## Set task
How would the patent description of the automatic swing door entrance system go on after its final paragraph? Write the next part.

## Given text
The provision of such an entrance system will solve or at least mitigate one or more of the problems or drawbacks identified in the background section of this document, as will be clear from the following detailed description section and the drawings.

The movable door member may advantageously be a swing door member having a door leaf (but other alternatives are also possible). Hence, the entrance system may further comprise a linkage connected to the automatic door operator and the door leaf for transferring torque generated by the motor to the door leaf.

The aforementioned first sensor function may include at least one of an activity sensor and a manual actuator.

In addition to the first and second sensor functions, the entrance system may comprise a safety sensor function for monitoring a zone at or near the door leaf for presence or activity of a person or object. The controller of the automatic door operator may be further configured, in the normal operating mode, to receive monitoring data from the safety sensor function, and if the monitoring data indicates presence or activity of a person or object in the monitored zone, refrain from controlling the motor to cause movement of the door member or control the motor to stop an ongoing movement of the door member.

Embodiments of the invention are defined by the appended dependent claims and are further explained in the detailed description section as well as in the drawings.

It should be emphasized that the term“comprises/comprising” when used in this specification is taken to specify the presence of stated features, integers, steps, or components, but does not preclude the presence or addition of one or more other features, integers, steps, components, or groups thereof. All terms used in the claims are to be interpreted according to their ordinary meaning in the technical field, unless explicitly defined otherwise herein. All references to "a/an/the [element, device, component, means, step, etc]" are to be interpreted openly as referring to at least one instance of the element, device, component, means, step, etc., unless explicitly stated otherwise. The steps of any method disclosed herein do not have to be performed in the exact order disclosed, unless explicitly stated.

A reference to an entity being“designed for” doing something, or“capable of’ doing something in this document is intended to mean the same as the entity being “arranged for”,“configured for” or“adapted for” doing this very something, and vice versa.

BRIEF DESCRIPTION OF THE DRAWINGS

Objects, features and advantages of embodiments of the invention will appear from the following detailed description, reference being made to the accompanying drawings.

Figure 1 is a schematic block diagram of an embodiment of an entrance system having a swing door member and an automatic door operator.

Figure 2 is a schematic block diagram of an automatic door operator according to one embodiment.

Figure 3 is a schematic block diagram of a power unit in the automatic door operator.

Figure 4 illustrates movement of the swing door member from a shut closed position to a swung open position.

Figure 5 illustrates movement of the swing door member from the swung open position to the shut closed position.

DETAILED DESCRIPTION OF EMBODIMENTS

Embodiments of the invention will now be described with reference to the accompanying drawings. The invention may, however, be embodied in many different forms and should not be construed as limited to the embodiments set forth herein; rather, these embodiments are provided so that this disclosure will be thorough and complete, and will fully convey the scope of the invention to those skilled in the art.

The terminology used in the detailed description of the particular embodiments illustrated in the accompanying drawings is not intended to be limiting of the invention. In the drawings, like numbers refer to like elements.

## Information given

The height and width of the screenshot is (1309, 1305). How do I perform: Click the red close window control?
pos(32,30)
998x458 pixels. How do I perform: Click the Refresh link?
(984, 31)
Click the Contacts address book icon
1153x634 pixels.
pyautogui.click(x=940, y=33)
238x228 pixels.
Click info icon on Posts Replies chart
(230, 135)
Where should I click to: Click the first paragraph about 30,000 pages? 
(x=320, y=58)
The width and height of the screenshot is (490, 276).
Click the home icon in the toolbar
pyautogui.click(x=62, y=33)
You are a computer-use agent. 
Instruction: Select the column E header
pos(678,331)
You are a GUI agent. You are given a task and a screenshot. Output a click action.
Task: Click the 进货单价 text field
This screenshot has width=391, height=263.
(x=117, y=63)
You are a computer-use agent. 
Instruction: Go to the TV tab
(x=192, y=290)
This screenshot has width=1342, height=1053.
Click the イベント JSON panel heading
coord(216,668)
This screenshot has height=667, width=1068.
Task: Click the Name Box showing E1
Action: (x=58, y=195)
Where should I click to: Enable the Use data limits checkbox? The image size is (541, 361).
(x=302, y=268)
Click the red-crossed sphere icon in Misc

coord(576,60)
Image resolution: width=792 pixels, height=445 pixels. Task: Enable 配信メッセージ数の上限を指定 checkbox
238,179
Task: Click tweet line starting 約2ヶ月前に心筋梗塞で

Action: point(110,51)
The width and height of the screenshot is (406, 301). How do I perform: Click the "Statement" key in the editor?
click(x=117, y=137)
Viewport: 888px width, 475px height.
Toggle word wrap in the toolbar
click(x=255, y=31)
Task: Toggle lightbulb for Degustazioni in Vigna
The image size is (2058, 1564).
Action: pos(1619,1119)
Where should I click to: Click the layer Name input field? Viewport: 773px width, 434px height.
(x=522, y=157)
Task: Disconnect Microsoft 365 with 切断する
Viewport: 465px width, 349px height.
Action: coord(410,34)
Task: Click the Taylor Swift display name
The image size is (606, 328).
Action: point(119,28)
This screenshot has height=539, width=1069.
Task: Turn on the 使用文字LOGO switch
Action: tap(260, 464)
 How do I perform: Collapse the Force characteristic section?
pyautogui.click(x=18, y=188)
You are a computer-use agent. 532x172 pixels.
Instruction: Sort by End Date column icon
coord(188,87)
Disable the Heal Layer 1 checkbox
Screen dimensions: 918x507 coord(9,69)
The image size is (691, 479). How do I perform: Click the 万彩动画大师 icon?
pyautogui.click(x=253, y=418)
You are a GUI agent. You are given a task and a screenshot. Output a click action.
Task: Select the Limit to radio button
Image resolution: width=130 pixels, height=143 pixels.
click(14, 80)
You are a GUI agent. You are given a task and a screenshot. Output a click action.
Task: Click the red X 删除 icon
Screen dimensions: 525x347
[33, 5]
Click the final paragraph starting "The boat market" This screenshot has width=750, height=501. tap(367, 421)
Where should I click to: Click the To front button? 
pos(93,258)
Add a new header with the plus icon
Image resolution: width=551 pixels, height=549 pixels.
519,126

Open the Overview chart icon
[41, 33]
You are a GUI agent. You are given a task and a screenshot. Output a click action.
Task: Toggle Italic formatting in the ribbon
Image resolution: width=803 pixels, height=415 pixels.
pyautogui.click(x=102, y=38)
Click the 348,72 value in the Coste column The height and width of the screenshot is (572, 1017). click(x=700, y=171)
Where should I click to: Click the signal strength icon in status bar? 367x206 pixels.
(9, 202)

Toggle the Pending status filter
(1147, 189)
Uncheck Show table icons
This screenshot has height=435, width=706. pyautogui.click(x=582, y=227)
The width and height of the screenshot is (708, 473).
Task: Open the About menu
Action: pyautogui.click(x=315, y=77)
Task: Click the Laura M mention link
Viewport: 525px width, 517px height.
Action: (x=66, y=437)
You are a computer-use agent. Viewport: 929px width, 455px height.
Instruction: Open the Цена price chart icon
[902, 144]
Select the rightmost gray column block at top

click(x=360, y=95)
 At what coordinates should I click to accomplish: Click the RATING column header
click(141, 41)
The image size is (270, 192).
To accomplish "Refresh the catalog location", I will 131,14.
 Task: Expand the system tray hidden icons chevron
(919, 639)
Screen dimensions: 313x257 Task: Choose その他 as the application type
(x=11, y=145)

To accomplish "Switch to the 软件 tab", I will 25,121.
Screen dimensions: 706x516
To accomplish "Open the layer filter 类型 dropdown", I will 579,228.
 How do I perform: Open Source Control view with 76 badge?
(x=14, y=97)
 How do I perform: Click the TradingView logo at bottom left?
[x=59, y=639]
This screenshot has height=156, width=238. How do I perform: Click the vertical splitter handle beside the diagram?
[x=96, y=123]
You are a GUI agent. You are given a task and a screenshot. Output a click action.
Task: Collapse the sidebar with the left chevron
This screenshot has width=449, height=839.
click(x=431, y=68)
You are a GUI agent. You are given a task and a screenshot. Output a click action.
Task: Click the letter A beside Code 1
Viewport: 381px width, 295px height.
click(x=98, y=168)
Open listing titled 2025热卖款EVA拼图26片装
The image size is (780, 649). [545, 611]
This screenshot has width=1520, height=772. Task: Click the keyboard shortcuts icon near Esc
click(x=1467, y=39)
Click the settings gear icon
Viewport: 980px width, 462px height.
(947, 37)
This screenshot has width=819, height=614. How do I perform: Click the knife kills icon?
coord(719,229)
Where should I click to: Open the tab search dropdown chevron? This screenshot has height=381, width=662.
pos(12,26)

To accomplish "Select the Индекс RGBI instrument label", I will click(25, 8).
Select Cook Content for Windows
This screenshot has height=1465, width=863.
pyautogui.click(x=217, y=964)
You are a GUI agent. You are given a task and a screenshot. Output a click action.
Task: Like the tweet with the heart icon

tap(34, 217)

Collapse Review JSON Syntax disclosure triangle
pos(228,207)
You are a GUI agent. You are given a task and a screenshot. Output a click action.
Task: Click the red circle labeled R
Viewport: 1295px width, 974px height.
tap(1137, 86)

## Exercise result
Figure 1 is a schematic front view of a swing door-based entrance system. The entrance system 1 comprises a swing door member 10 having a door leaf 12. The swing door member 10 is pivotally supported at a vertical edge 14 by hinges 16 for allowing opening of the swing door member 10 from a closed position to an open position, as well as for allowing closing of the swing door member 10 from the open position to the closed position. The swing door member 10 is hence supported by a door frame 11 for pivotal motion around a rotational axis 18 which is coincident with the hinges 16.

The entrance system 1 comprises a motorized automatic door operator 30 capable of causing opening of the swing door member 10. A linkage (arm mechanism) 40 connects the automatic door operator 30 to the door leaf 12 of the swing door member 10. The door operator 30 may be arranged in conjunction with the door frame 11 and is typically a concealed overhead installation in or at the door frame 11 (hence, the linkage mechanism 40 and automatic door operator 30 are normally not as visible to the naked eye as appears to be the case in Figure 1).

The automatic door operator 30 may be triggered by sensor equipment in the entrance system 1. In Figure 1, such sensor equipment is indicated as a first sensor function S 1 and may include one or more activity sensors (e.g. IR or radar based sensors) being adapted to detect an approaching user and accordingly trigger the automatic door operator 30 to open the swing door member 10. Alternatively, the automatic door operator 30 may be triggered by a user actuating a door-open push button 15, or similar actuator, hence acting as the first sensor function. Combinations are of course also possible, as is the case in Figure 1. The entrance system 1 will typically also allow the user to open or close the swing door member 10 by pulling or pushing a door handle 13 by manual force, i.e. without using the motorized automatic door operator 30.

The automatic door operator 30 may provide automatic opening of the swing door 10 in various possible applications. Such applications include, for instance, facilitating a disabled person’s access to his or her private home, providing access through entrance ports or internal doors at healthcare buildings, office premises, industries or retail stores, providing comfort access to hotel rooms, etc.

Figure 4 illustrates the opening of the swing door member 10 in one embodiment of the entrance system 1 from a shut closed position 18 to a swung open position 19. The opening movement is indicated by an arrow 2. As can be seen in Figure 4, during the opening 2 of the swing door member 10, the door leaf angle a will span from about 0° to about 90°. In other embodiments, the swung open position may be at a door leaf angle a different from about 90°, such as for instance about 180°.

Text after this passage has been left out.